MICHEL MARTIN, HOST:

Turning to TV now, "Snowfall" is a new series that debuts on the FX channel Wednesday. It offers a fictional take on the rise of crack cocaine in Los Angeles. NPR TV critic Eric Deggans says the show sometimes trips over itself while telling the story of an unlikely alliance which devastated urban America.

(SOUNDBITE OF SONG, "WEST COAST POPLOCK")

RONNIE HUDSON: (Singing) California knows how to party.

ERIC DEGGANS, BYLINE: The best thing about "Snowfall" is the way it recreates the rhythms of life in 1983-era South Central Los Angeles. It's a time before the poor mostly black and brown neighborhood became an international symbol as a place ravaged by gang violence and the drug trade. "Snowfall" introduces us to neighborhood kid Franklin Saint living up to his name, taking flack from his friends for stopping little kids from shoplifting candy.

(SOUNDBITE OF TV SHOW, "SNOWFALL")

UNIDENTIFIED ACTOR #1: (As character) What? You a narc now, cuz (ph)?

DAMSON IDRIS: (As Franklin Saint) No, man. Punks was stealing candy.

UNIDENTIFIED ACTOR #1: (As character) Why you care if some little kids is running over some Ring Pops, man?

IDRIS: (As Franklin Saint) No. They got to learn, ain't how America work.

DEGGANS: As it turns out, Franklin's a bit of a hypocrite. He attends high school in a better neighborhood and earns cash on the side selling marijuana to his rich white classmates. His friends in South Central don't understand why he's still hanging around working as a clerk in a local bodega.

(SOUNDBITE OF TV SHOW, "SNOWFALL")

UNIDENTIFIED ACTRESS: (As character) What was the point of you going out to that fancy school in the Valley if you was going to bail on college and stay around here?

IDRIS: (As Franklin Saint) You even know how I felt in that fancy school in the Valley? Like an outsider.

UNIDENTIFIED ACTRESS: (As character) There's black colleges.

IDRIS: (As Franklin Saint) On the other side of the country.

UNIDENTIFIED ACTRESS: (As character) So?

IDRIS: (As Franklin Saint) Mom could barely heal it when I was staying in the Valley. I ain't leaving her here.

UNIDENTIFIED ACTRESS: (As character) Oh, so you are after something?

IDRIS: (As Franklin Saint) Freedom. Freedom from all that.

DEGGANS: Guess what he eventually starts selling to earn that freedom? "Snowfall" co-creator, writer and director John Singleton has made a career of representing Los Angeles in films like "Boyz N The Hood" and on TV in FX's "People v. O.J. Simpson: American Crime Story." So it's no wonder this show's eye for '80s-era South Central is authentic and compelling, but "Snowfall" has a bigger vision. It's actually telling three complex intertwining stories. There's Franklin and his friends trying to figure out how to sell cocaine in a poor neighborhood where weed is cheaper.
_ _ _
### Written exercise 1
Please answer these questions about the "Snowfall" review.
(a) On which channel does the series debut, and on what day?
(b) What year of South Central Los Angeles does the show recreate?
(c) To whom does Franklin sell marijuana on the side?
### Written exercise 2
Collect every line of the listing below that contains the string "Select". Case counts.

### Input for this task
_ _ _
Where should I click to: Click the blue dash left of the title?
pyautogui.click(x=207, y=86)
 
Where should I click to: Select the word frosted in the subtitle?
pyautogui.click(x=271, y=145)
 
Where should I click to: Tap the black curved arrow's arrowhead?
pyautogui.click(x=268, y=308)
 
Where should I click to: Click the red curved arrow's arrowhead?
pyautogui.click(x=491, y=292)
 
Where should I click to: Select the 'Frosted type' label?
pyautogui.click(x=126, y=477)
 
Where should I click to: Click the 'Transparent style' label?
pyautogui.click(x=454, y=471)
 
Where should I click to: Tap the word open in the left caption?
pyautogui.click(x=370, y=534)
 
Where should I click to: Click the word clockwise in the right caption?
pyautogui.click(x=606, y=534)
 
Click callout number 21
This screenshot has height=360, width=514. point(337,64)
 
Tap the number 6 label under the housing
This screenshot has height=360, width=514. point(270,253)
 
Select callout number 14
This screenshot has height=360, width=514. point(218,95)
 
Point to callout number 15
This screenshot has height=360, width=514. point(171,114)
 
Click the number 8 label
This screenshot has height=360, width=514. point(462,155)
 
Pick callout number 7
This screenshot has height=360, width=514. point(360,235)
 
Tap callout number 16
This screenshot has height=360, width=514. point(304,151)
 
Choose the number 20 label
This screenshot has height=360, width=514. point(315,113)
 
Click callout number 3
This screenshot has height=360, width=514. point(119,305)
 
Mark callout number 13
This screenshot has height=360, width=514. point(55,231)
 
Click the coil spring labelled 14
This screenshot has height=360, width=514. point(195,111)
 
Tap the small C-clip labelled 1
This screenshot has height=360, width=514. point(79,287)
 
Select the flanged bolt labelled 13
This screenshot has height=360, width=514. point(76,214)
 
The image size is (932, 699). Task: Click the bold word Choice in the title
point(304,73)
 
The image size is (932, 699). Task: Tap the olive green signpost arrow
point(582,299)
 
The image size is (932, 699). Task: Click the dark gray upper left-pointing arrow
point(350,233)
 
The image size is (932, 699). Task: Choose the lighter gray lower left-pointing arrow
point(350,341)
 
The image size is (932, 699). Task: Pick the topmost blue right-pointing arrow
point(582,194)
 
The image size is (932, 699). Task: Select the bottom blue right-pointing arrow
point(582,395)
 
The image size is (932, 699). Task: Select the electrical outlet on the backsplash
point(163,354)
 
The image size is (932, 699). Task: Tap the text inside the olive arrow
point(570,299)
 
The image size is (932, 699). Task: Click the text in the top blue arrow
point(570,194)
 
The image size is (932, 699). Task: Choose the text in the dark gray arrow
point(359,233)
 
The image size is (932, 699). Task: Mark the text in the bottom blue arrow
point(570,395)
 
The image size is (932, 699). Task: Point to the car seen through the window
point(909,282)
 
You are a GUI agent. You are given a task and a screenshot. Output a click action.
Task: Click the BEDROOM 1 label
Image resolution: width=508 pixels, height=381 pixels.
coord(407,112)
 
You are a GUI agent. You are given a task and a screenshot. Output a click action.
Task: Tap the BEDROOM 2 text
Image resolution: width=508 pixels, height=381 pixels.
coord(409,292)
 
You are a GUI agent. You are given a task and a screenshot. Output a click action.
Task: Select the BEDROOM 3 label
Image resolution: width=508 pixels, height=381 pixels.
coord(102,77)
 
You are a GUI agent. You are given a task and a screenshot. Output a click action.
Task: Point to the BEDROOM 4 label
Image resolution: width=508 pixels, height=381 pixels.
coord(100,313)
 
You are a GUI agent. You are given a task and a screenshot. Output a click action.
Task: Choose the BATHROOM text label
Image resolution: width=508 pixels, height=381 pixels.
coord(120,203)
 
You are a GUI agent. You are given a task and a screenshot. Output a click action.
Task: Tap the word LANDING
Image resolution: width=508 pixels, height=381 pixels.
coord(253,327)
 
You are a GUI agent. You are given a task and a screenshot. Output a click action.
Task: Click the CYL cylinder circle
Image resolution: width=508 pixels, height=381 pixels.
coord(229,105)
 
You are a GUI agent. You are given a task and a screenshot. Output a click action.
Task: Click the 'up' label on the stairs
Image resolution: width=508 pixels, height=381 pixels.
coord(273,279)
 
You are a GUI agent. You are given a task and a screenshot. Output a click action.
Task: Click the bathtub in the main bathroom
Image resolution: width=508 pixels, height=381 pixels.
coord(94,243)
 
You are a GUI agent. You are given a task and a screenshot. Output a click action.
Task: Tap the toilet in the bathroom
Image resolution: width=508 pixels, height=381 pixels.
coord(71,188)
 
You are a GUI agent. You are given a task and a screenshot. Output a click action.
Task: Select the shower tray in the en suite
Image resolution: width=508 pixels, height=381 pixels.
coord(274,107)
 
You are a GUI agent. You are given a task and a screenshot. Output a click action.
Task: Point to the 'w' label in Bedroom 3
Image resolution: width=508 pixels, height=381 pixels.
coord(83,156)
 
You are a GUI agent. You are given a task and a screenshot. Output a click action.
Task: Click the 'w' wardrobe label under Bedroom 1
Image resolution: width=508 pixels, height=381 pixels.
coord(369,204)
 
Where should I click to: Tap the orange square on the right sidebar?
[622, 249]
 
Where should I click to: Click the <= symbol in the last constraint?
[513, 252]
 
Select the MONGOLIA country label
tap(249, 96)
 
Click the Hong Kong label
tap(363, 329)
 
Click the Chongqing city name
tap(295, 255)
_ _ _
### Full response 1
(a) FX, on Wednesday.
(b) 1983.
(c) His rich white classmates.

### Full response 2
Where should I click to: Select the word frosted in the subtitle?
Where should I click to: Select the 'Frosted type' label?
Select callout number 14
Select the flanged bolt labelled 13
The image size is (932, 699). Task: Select the bottom blue right-pointing arrow
The image size is (932, 699). Task: Select the electrical outlet on the backsplash
Task: Select the BEDROOM 3 label
Task: Select the shower tray in the en suite
Select the MONGOLIA country label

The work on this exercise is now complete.